◆ Your assignment: Return each line of the entries that mentions the word "Open".

——

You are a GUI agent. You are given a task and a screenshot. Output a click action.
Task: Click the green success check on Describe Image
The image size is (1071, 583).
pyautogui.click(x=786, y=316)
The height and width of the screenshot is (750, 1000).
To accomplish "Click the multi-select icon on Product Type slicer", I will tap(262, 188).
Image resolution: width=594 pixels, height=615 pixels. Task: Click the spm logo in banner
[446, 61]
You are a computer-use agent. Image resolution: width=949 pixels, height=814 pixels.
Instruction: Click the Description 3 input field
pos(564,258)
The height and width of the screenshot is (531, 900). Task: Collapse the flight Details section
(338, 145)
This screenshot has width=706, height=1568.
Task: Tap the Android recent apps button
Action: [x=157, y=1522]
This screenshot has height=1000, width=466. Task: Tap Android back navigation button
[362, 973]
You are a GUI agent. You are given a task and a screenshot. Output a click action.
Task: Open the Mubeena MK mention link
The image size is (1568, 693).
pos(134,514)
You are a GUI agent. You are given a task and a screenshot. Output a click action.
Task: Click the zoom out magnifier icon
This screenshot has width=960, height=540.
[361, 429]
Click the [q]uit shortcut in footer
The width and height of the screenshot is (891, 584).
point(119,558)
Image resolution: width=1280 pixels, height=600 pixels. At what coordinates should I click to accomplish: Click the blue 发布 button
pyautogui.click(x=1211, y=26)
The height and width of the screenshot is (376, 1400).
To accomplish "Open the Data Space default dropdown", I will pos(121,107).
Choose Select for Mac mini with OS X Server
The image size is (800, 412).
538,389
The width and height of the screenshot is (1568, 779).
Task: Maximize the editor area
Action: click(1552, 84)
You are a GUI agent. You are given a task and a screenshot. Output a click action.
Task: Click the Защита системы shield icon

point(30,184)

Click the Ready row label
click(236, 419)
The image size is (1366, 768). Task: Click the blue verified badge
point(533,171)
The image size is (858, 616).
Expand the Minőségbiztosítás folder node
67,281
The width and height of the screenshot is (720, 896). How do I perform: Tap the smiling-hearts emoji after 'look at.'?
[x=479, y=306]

——

◆ Output for this task:
Task: Open the Mubeena MK mention link
To accomplish "Open the Data Space default dropdown", I will pos(121,107).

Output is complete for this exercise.